#### [Goal of the exercise]
Restate every record exactly as it is written, while omitting the pictures it holds.

#### [The data]

_ _ _ _ _ _ _

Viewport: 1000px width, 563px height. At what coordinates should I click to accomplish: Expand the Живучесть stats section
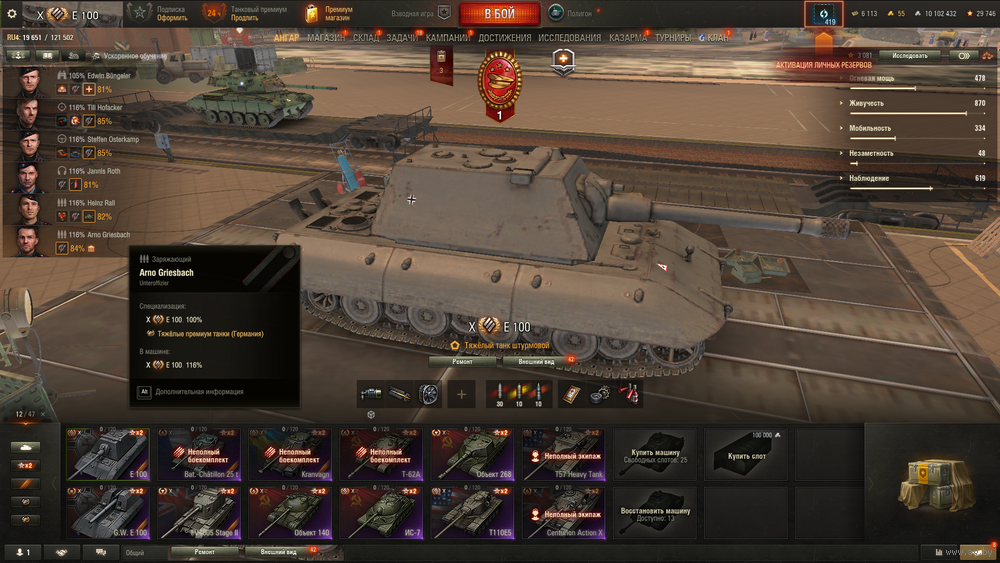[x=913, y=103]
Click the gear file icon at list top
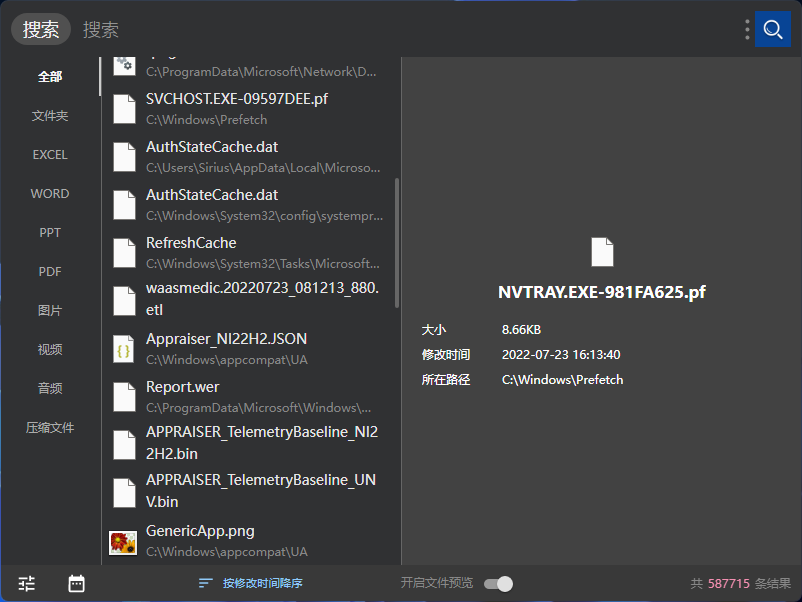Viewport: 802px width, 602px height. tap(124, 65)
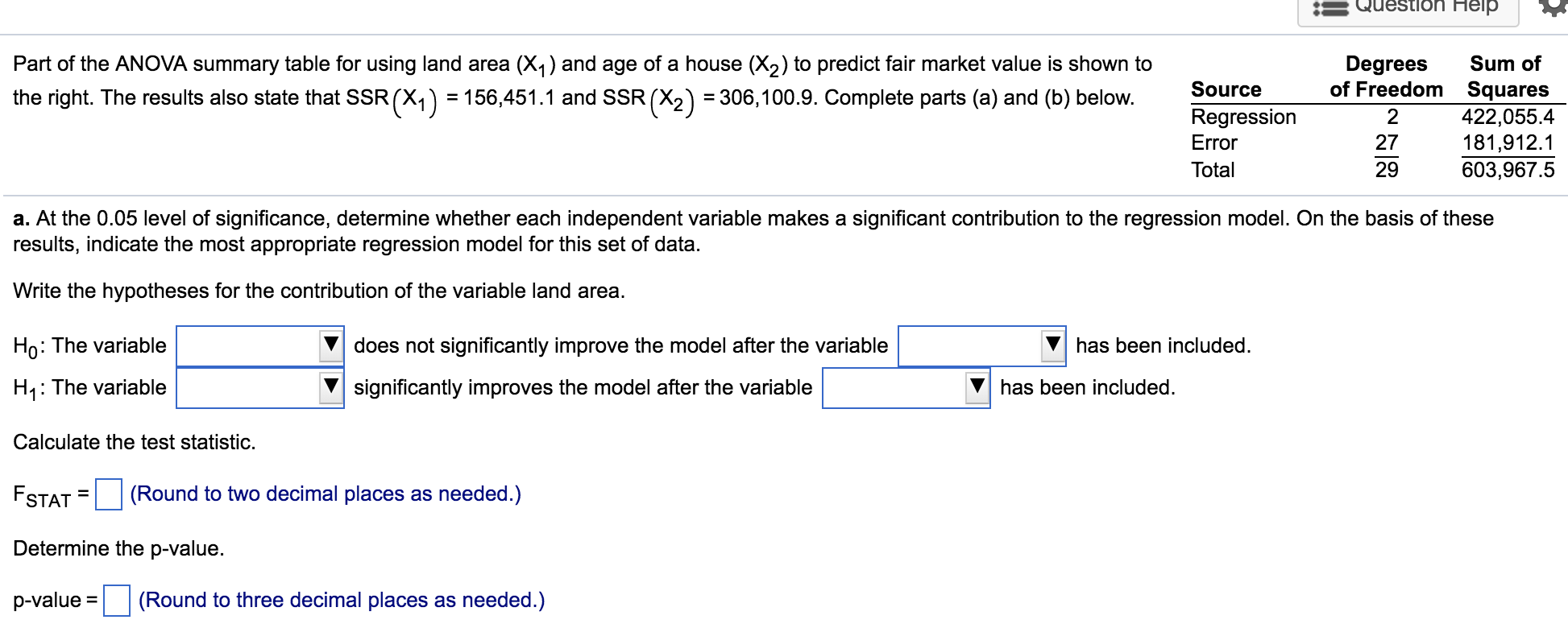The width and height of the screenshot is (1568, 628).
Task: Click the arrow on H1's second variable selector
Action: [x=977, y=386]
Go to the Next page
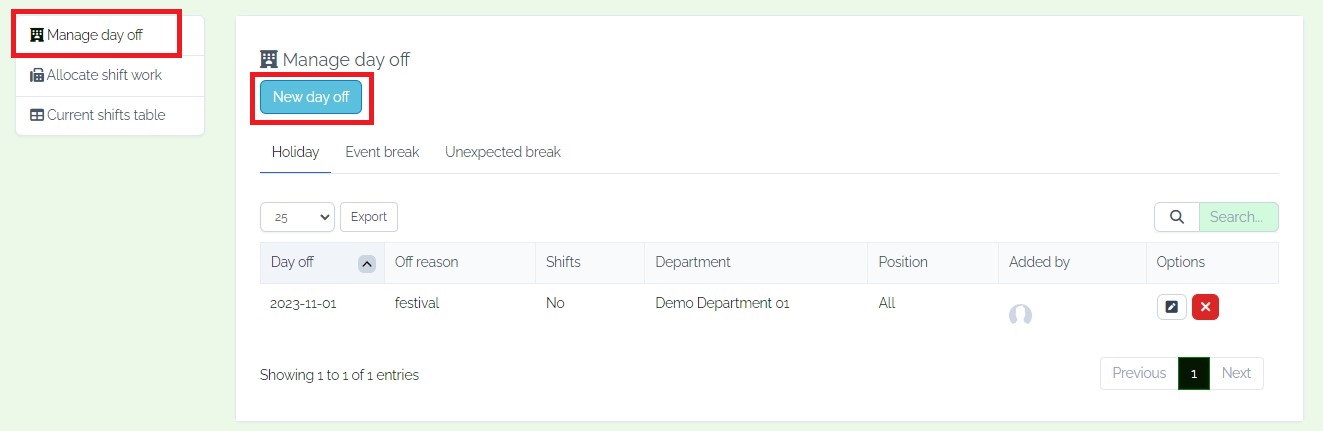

_ _ _ _ _ _ _

#### [Output below]
Viewport: 1000px width, 563px height. At what coordinates should I click to accomplish: Expand the Живучесть stats section
[x=913, y=103]
Click the gear file icon at list top
Viewport: 802px width, 602px height. tap(124, 65)
The width and height of the screenshot is (1568, 628).
Task: Click the arrow on H1's second variable selector
Action: [x=977, y=386]
Go to the Next page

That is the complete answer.